Ryota Higa, Shinji Nakadai

Published: 2022, Last Modified: 15 May 2024CASE 2022EveryoneRevisionsBibTeXCC BY-SA 4.0

Abstract: We propose a novel factory automation method that simultaneously optimizes a logical factory production line, such as inventory and production amount, and the physical path planning of robot vehicles. Traditionally, path planning for robot vehicles and overall factory line optimization have been studied independently. However, actual factory production lines require a use case for path planning that considers the balance between inventory control, production maximization, and coordination with assembly workers. Therefore, we developed a novel approach for the mobile simulation of a logistic-physical factory line and devised a deep reinforcement learning method based on high-level rewards. This method is capable of sequential path planning when considering the balance between the inventory and product number as well as the coordination of agents among the production lines.
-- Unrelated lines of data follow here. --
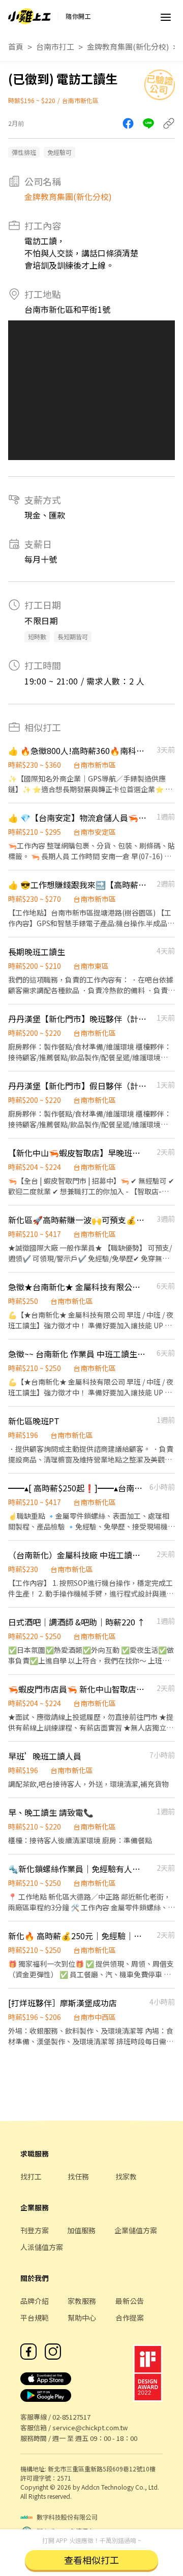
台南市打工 (55, 46)
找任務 (78, 2176)
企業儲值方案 (135, 2230)
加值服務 (81, 2230)
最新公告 (129, 2301)
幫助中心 (82, 2317)
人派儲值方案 (41, 2247)
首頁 (15, 46)
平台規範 (34, 2317)
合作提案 (129, 2317)
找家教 (126, 2176)
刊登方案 (34, 2230)
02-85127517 (71, 2417)
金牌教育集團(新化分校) (128, 46)
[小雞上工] (29, 16)
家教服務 (82, 2301)
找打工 (31, 2176)
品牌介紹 (34, 2301)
Consequently, our mobile agent successfully learns to plan the shortest route without a bottleneck in the factory production line during any given episode. Moreover, the mobile agent appropriately adjusts the route when a bottleneck occurs and inventory is excessive. This suggests that path planning for robot vehicle agents can be achieved based on indicators that optimize the entire factory, which we expect to be a novel application of robot vehicle coordination that operates along the entire production line.